* _Data for the task_

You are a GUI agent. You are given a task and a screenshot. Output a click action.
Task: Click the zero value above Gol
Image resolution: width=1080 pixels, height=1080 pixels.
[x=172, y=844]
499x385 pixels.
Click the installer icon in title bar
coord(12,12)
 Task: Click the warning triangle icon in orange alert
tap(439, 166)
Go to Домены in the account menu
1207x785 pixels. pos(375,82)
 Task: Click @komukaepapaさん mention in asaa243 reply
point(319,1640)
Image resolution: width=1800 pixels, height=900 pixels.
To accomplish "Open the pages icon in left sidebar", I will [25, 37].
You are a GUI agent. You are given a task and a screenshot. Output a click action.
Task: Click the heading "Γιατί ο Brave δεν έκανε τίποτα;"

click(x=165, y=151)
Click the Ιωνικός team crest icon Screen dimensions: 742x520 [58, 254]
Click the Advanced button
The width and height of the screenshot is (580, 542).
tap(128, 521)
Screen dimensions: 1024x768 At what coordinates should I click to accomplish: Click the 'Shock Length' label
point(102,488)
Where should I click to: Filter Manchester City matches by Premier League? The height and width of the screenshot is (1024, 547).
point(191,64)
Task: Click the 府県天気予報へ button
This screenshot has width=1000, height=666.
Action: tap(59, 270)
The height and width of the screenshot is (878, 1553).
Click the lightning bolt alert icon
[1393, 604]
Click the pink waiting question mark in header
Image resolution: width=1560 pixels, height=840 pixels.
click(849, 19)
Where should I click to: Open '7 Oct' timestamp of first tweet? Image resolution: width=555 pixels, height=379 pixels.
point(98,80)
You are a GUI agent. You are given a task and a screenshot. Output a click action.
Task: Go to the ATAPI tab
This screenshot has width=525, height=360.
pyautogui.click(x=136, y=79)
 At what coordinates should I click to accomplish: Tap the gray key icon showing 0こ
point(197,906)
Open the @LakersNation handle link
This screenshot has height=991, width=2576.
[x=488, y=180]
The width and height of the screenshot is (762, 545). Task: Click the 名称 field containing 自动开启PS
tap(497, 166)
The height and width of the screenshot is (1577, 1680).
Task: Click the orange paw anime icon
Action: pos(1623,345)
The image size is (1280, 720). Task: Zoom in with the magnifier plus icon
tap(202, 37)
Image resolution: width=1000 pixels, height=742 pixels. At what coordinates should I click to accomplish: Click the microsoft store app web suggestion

* _Instructions to follow_
Reproduce, please, every line of the records above without alteration.

* _Solution to the problem_
You are a GUI agent. You are given a task and a screenshot. Output a click action.
Task: Click the zero value above Gol
Image resolution: width=1080 pixels, height=1080 pixels.
[x=172, y=844]
499x385 pixels.
Click the installer icon in title bar
coord(12,12)
 Task: Click the warning triangle icon in orange alert
tap(439, 166)
Go to Домены in the account menu
1207x785 pixels. pos(375,82)
 Task: Click @komukaepapaさん mention in asaa243 reply
point(319,1640)
Image resolution: width=1800 pixels, height=900 pixels.
To accomplish "Open the pages icon in left sidebar", I will [25, 37].
You are a GUI agent. You are given a task and a screenshot. Output a click action.
Task: Click the heading "Γιατί ο Brave δεν έκανε τίποτα;"

click(x=165, y=151)
Click the Ιωνικός team crest icon Screen dimensions: 742x520 [58, 254]
Click the Advanced button
The width and height of the screenshot is (580, 542).
tap(128, 521)
Screen dimensions: 1024x768 At what coordinates should I click to accomplish: Click the 'Shock Length' label
point(102,488)
Where should I click to: Filter Manchester City matches by Premier League? The height and width of the screenshot is (1024, 547).
point(191,64)
Task: Click the 府県天気予報へ button
This screenshot has width=1000, height=666.
Action: tap(59, 270)
The height and width of the screenshot is (878, 1553).
Click the lightning bolt alert icon
[1393, 604]
Click the pink waiting question mark in header
Image resolution: width=1560 pixels, height=840 pixels.
click(849, 19)
Where should I click to: Open '7 Oct' timestamp of first tweet? Image resolution: width=555 pixels, height=379 pixels.
point(98,80)
You are a GUI agent. You are given a task and a screenshot. Output a click action.
Task: Go to the ATAPI tab
This screenshot has width=525, height=360.
pyautogui.click(x=136, y=79)
 At what coordinates should I click to accomplish: Tap the gray key icon showing 0こ
point(197,906)
Open the @LakersNation handle link
This screenshot has height=991, width=2576.
[x=488, y=180]
The width and height of the screenshot is (762, 545). Task: Click the 名称 field containing 自动开启PS
tap(497, 166)
The height and width of the screenshot is (1577, 1680).
Task: Click the orange paw anime icon
Action: pos(1623,345)
The image size is (1280, 720). Task: Zoom in with the magnifier plus icon
tap(202, 37)
Image resolution: width=1000 pixels, height=742 pixels. At what coordinates should I click to accomplish: Click the microsoft store app web suggestion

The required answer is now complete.